* [GIVEN PROBLEM]:
Copy every line of the listing below word for word, keeping each character, number and line break the same.

______

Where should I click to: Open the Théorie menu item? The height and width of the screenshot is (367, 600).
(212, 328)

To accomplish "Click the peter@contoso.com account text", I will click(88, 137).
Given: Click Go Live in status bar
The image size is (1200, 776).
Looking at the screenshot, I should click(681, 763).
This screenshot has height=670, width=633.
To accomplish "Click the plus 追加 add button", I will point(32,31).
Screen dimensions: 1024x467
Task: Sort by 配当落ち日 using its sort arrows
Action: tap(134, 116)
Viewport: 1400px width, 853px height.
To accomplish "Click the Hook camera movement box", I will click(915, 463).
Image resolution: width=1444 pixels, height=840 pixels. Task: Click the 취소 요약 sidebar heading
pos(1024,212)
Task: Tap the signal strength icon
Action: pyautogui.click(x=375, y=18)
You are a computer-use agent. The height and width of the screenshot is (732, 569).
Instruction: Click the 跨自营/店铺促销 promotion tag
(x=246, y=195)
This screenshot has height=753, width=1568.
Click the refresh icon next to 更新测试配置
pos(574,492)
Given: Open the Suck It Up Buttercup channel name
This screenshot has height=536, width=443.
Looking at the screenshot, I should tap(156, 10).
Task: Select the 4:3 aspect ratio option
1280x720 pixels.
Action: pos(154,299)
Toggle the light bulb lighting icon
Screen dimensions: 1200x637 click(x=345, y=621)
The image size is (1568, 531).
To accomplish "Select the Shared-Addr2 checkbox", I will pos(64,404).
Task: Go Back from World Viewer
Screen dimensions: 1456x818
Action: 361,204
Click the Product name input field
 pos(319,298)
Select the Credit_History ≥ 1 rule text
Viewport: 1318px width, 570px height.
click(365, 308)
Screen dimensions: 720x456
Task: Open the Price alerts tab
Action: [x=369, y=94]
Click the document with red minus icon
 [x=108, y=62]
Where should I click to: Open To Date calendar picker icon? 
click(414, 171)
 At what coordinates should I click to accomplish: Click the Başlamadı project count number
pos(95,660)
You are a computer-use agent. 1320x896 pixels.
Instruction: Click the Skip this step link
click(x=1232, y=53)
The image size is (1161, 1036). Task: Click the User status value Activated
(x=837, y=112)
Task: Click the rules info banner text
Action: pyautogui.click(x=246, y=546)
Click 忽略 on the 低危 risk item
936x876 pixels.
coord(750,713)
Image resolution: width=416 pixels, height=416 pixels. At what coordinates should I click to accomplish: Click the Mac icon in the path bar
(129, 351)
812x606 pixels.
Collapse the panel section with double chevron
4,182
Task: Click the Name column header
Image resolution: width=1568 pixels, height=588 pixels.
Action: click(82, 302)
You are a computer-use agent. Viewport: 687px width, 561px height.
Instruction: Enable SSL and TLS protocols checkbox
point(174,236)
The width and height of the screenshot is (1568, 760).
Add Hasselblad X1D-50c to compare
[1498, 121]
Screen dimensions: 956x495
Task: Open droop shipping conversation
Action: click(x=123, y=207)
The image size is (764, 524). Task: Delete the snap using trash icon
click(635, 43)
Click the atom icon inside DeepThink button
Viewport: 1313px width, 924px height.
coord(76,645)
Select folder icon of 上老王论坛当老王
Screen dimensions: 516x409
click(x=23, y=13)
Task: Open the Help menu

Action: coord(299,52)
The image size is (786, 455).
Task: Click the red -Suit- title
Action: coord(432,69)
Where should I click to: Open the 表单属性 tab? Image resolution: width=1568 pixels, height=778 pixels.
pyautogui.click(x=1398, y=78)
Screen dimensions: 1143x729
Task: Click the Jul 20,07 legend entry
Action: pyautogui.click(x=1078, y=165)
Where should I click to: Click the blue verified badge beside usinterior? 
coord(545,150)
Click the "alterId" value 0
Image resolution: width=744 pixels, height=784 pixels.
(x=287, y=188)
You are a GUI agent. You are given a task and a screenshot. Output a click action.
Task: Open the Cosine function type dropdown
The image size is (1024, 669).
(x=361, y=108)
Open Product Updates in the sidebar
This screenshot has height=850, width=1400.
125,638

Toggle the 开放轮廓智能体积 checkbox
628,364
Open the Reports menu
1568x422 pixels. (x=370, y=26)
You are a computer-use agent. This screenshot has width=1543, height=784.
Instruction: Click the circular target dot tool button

______

* [SOLUTION TO THIS TASK]:
Where should I click to: Open the Théorie menu item? The height and width of the screenshot is (367, 600).
(212, 328)

To accomplish "Click the peter@contoso.com account text", I will click(88, 137).
Given: Click Go Live in status bar
The image size is (1200, 776).
Looking at the screenshot, I should click(681, 763).
This screenshot has height=670, width=633.
To accomplish "Click the plus 追加 add button", I will point(32,31).
Screen dimensions: 1024x467
Task: Sort by 配当落ち日 using its sort arrows
Action: tap(134, 116)
Viewport: 1400px width, 853px height.
To accomplish "Click the Hook camera movement box", I will click(915, 463).
Image resolution: width=1444 pixels, height=840 pixels. Task: Click the 취소 요약 sidebar heading
pos(1024,212)
Task: Tap the signal strength icon
Action: pyautogui.click(x=375, y=18)
You are a computer-use agent. The height and width of the screenshot is (732, 569).
Instruction: Click the 跨自营/店铺促销 promotion tag
(x=246, y=195)
This screenshot has height=753, width=1568.
Click the refresh icon next to 更新测试配置
pos(574,492)
Given: Open the Suck It Up Buttercup channel name
This screenshot has height=536, width=443.
Looking at the screenshot, I should tap(156, 10).
Task: Select the 4:3 aspect ratio option
1280x720 pixels.
Action: pos(154,299)
Toggle the light bulb lighting icon
Screen dimensions: 1200x637 click(x=345, y=621)
The image size is (1568, 531).
To accomplish "Select the Shared-Addr2 checkbox", I will pos(64,404).
Task: Go Back from World Viewer
Screen dimensions: 1456x818
Action: 361,204
Click the Product name input field
 pos(319,298)
Select the Credit_History ≥ 1 rule text
Viewport: 1318px width, 570px height.
click(365, 308)
Screen dimensions: 720x456
Task: Open the Price alerts tab
Action: [x=369, y=94]
Click the document with red minus icon
 [x=108, y=62]
Where should I click to: Open To Date calendar picker icon? 
click(414, 171)
 At what coordinates should I click to accomplish: Click the Başlamadı project count number
pos(95,660)
You are a computer-use agent. 1320x896 pixels.
Instruction: Click the Skip this step link
click(x=1232, y=53)
The image size is (1161, 1036). Task: Click the User status value Activated
(x=837, y=112)
Task: Click the rules info banner text
Action: pyautogui.click(x=246, y=546)
Click 忽略 on the 低危 risk item
936x876 pixels.
coord(750,713)
Image resolution: width=416 pixels, height=416 pixels. At what coordinates should I click to accomplish: Click the Mac icon in the path bar
(129, 351)
812x606 pixels.
Collapse the panel section with double chevron
4,182
Task: Click the Name column header
Image resolution: width=1568 pixels, height=588 pixels.
Action: click(82, 302)
You are a computer-use agent. Viewport: 687px width, 561px height.
Instruction: Enable SSL and TLS protocols checkbox
point(174,236)
The width and height of the screenshot is (1568, 760).
Add Hasselblad X1D-50c to compare
[1498, 121]
Screen dimensions: 956x495
Task: Open droop shipping conversation
Action: click(x=123, y=207)
The image size is (764, 524). Task: Delete the snap using trash icon
click(635, 43)
Click the atom icon inside DeepThink button
Viewport: 1313px width, 924px height.
coord(76,645)
Select folder icon of 上老王论坛当老王
Screen dimensions: 516x409
click(x=23, y=13)
Task: Open the Help menu

Action: coord(299,52)
The image size is (786, 455).
Task: Click the red -Suit- title
Action: coord(432,69)
Where should I click to: Open the 表单属性 tab? Image resolution: width=1568 pixels, height=778 pixels.
pyautogui.click(x=1398, y=78)
Screen dimensions: 1143x729
Task: Click the Jul 20,07 legend entry
Action: pyautogui.click(x=1078, y=165)
Where should I click to: Click the blue verified badge beside usinterior? 
coord(545,150)
Click the "alterId" value 0
Image resolution: width=744 pixels, height=784 pixels.
(x=287, y=188)
You are a GUI agent. You are given a task and a screenshot. Output a click action.
Task: Open the Cosine function type dropdown
The image size is (1024, 669).
(x=361, y=108)
Open Product Updates in the sidebar
This screenshot has height=850, width=1400.
125,638

Toggle the 开放轮廓智能体积 checkbox
628,364
Open the Reports menu
1568x422 pixels. (x=370, y=26)
You are a computer-use agent. This screenshot has width=1543, height=784.
Instruction: Click the circular target dot tool button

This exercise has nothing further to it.